[TASK STATEMENT]
Exact copies of all the records are to be printed.

[SUPPLIED MATERIAL]
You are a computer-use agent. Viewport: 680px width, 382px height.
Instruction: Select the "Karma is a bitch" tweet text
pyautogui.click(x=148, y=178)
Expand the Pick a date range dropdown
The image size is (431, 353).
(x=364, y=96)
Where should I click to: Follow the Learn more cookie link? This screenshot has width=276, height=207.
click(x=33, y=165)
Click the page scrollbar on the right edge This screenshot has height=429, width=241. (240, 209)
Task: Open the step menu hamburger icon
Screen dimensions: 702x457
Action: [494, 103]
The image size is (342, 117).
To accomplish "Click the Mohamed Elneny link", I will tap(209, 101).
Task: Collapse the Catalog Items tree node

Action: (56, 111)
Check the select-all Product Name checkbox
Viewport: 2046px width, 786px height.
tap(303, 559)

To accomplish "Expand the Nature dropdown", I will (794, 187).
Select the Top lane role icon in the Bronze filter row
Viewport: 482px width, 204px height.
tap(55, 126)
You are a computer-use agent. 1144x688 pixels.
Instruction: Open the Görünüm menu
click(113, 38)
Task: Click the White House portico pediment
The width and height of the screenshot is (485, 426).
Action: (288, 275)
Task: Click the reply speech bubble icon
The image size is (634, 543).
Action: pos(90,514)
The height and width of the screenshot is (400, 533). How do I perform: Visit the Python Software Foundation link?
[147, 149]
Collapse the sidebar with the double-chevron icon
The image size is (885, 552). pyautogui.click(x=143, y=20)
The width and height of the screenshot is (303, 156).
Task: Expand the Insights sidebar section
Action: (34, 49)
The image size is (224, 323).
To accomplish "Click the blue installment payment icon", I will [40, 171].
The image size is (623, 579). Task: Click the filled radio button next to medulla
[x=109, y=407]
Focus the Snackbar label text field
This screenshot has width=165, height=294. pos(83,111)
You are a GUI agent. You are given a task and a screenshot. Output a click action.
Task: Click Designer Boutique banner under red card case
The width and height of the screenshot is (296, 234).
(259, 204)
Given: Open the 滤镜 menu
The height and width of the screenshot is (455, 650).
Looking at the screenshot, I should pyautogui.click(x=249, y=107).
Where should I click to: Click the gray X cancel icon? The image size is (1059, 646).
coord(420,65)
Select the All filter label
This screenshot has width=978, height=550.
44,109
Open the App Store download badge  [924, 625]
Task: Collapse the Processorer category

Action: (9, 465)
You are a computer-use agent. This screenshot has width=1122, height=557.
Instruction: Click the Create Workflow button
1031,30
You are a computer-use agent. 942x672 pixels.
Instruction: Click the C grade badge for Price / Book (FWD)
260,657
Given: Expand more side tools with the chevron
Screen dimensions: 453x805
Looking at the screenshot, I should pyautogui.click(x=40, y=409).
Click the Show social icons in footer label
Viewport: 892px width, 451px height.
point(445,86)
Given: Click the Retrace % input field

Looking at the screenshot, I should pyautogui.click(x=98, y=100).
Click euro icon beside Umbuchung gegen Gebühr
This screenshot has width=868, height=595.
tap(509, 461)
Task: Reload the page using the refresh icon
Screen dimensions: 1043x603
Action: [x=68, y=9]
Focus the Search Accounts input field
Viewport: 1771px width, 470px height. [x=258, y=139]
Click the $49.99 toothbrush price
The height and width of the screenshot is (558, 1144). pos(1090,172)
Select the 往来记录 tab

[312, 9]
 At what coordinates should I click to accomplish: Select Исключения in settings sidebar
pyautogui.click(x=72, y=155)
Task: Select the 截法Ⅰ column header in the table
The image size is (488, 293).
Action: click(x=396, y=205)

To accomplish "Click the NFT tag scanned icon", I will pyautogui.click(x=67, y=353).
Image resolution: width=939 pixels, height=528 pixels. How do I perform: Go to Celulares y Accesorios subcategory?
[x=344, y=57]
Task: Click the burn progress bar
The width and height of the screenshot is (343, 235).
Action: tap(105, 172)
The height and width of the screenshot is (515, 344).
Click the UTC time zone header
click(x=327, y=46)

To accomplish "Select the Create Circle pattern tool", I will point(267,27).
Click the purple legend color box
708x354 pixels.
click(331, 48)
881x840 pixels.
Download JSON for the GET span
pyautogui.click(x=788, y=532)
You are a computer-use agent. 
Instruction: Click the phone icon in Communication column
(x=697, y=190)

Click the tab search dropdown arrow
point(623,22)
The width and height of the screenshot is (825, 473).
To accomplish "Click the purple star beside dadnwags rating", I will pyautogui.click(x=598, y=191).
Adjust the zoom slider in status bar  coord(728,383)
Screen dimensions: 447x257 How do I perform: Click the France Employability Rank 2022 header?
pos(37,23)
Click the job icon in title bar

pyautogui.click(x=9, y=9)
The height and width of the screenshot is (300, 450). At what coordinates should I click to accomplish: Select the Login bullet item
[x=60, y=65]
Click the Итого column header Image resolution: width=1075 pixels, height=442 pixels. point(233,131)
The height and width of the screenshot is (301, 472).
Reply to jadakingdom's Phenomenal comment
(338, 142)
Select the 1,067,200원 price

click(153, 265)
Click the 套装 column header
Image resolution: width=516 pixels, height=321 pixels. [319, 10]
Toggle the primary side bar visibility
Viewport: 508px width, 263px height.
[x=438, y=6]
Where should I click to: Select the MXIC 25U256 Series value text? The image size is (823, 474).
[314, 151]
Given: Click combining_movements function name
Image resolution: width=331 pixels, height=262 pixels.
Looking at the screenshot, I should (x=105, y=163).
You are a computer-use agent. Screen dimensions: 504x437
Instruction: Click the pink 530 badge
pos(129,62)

[WRITTEN ANSWER]
You are a computer-use agent. Viewport: 680px width, 382px height.
Instruction: Select the "Karma is a bitch" tweet text
pyautogui.click(x=148, y=178)
Expand the Pick a date range dropdown
The image size is (431, 353).
(x=364, y=96)
Where should I click to: Follow the Learn more cookie link? This screenshot has width=276, height=207.
click(x=33, y=165)
Click the page scrollbar on the right edge This screenshot has height=429, width=241. (240, 209)
Task: Open the step menu hamburger icon
Screen dimensions: 702x457
Action: [494, 103]
The image size is (342, 117).
To accomplish "Click the Mohamed Elneny link", I will tap(209, 101).
Task: Collapse the Catalog Items tree node

Action: (56, 111)
Check the select-all Product Name checkbox
Viewport: 2046px width, 786px height.
tap(303, 559)

To accomplish "Expand the Nature dropdown", I will (794, 187).
Select the Top lane role icon in the Bronze filter row
Viewport: 482px width, 204px height.
tap(55, 126)
You are a computer-use agent. 1144x688 pixels.
Instruction: Open the Görünüm menu
click(113, 38)
Task: Click the White House portico pediment
The width and height of the screenshot is (485, 426).
Action: (288, 275)
Task: Click the reply speech bubble icon
The image size is (634, 543).
Action: pos(90,514)
The height and width of the screenshot is (400, 533). How do I perform: Visit the Python Software Foundation link?
[147, 149]
Collapse the sidebar with the double-chevron icon
The image size is (885, 552). pyautogui.click(x=143, y=20)
The width and height of the screenshot is (303, 156).
Task: Expand the Insights sidebar section
Action: (34, 49)
The image size is (224, 323).
To accomplish "Click the blue installment payment icon", I will [40, 171].
The image size is (623, 579). Task: Click the filled radio button next to medulla
[x=109, y=407]
Focus the Snackbar label text field
This screenshot has width=165, height=294. pos(83,111)
You are a GUI agent. You are given a task and a screenshot. Output a click action.
Task: Click Designer Boutique banner under red card case
The width and height of the screenshot is (296, 234).
(259, 204)
Given: Open the 滤镜 menu
The height and width of the screenshot is (455, 650).
Looking at the screenshot, I should pyautogui.click(x=249, y=107).
Where should I click to: Click the gray X cancel icon? The image size is (1059, 646).
coord(420,65)
Select the All filter label
This screenshot has width=978, height=550.
44,109
Open the App Store download badge  [924, 625]
Task: Collapse the Processorer category

Action: (9, 465)
You are a computer-use agent. This screenshot has width=1122, height=557.
Instruction: Click the Create Workflow button
1031,30
You are a computer-use agent. 942x672 pixels.
Instruction: Click the C grade badge for Price / Book (FWD)
260,657
Given: Expand more side tools with the chevron
Screen dimensions: 453x805
Looking at the screenshot, I should pyautogui.click(x=40, y=409).
Click the Show social icons in footer label
Viewport: 892px width, 451px height.
point(445,86)
Given: Click the Retrace % input field

Looking at the screenshot, I should pyautogui.click(x=98, y=100).
Click euro icon beside Umbuchung gegen Gebühr
This screenshot has width=868, height=595.
tap(509, 461)
Task: Reload the page using the refresh icon
Screen dimensions: 1043x603
Action: [x=68, y=9]
Focus the Search Accounts input field
Viewport: 1771px width, 470px height. [x=258, y=139]
Click the $49.99 toothbrush price
The height and width of the screenshot is (558, 1144). pos(1090,172)
Select the 往来记录 tab

[312, 9]
 At what coordinates should I click to accomplish: Select Исключения in settings sidebar
pyautogui.click(x=72, y=155)
Task: Select the 截法Ⅰ column header in the table
The image size is (488, 293).
Action: click(x=396, y=205)

To accomplish "Click the NFT tag scanned icon", I will pyautogui.click(x=67, y=353).
Image resolution: width=939 pixels, height=528 pixels. How do I perform: Go to Celulares y Accesorios subcategory?
[x=344, y=57]
Task: Click the burn progress bar
The width and height of the screenshot is (343, 235).
Action: tap(105, 172)
The height and width of the screenshot is (515, 344).
Click the UTC time zone header
click(x=327, y=46)

To accomplish "Select the Create Circle pattern tool", I will point(267,27).
Click the purple legend color box
708x354 pixels.
click(331, 48)
881x840 pixels.
Download JSON for the GET span
pyautogui.click(x=788, y=532)
You are a computer-use agent. 
Instruction: Click the phone icon in Communication column
(x=697, y=190)

Click the tab search dropdown arrow
point(623,22)
The width and height of the screenshot is (825, 473).
To accomplish "Click the purple star beside dadnwags rating", I will pyautogui.click(x=598, y=191).
Adjust the zoom slider in status bar  coord(728,383)
Screen dimensions: 447x257 How do I perform: Click the France Employability Rank 2022 header?
pos(37,23)
Click the job icon in title bar

pyautogui.click(x=9, y=9)
The height and width of the screenshot is (300, 450). At what coordinates should I click to accomplish: Select the Login bullet item
[x=60, y=65]
Click the Итого column header Image resolution: width=1075 pixels, height=442 pixels. point(233,131)
The height and width of the screenshot is (301, 472).
Reply to jadakingdom's Phenomenal comment
(338, 142)
Select the 1,067,200원 price

click(153, 265)
Click the 套装 column header
Image resolution: width=516 pixels, height=321 pixels. [319, 10]
Toggle the primary side bar visibility
Viewport: 508px width, 263px height.
[x=438, y=6]
Where should I click to: Select the MXIC 25U256 Series value text? The image size is (823, 474).
[314, 151]
Given: Click combining_movements function name
Image resolution: width=331 pixels, height=262 pixels.
Looking at the screenshot, I should (x=105, y=163).
You are a computer-use agent. Screen dimensions: 504x437
Instruction: Click the pink 530 badge
pos(129,62)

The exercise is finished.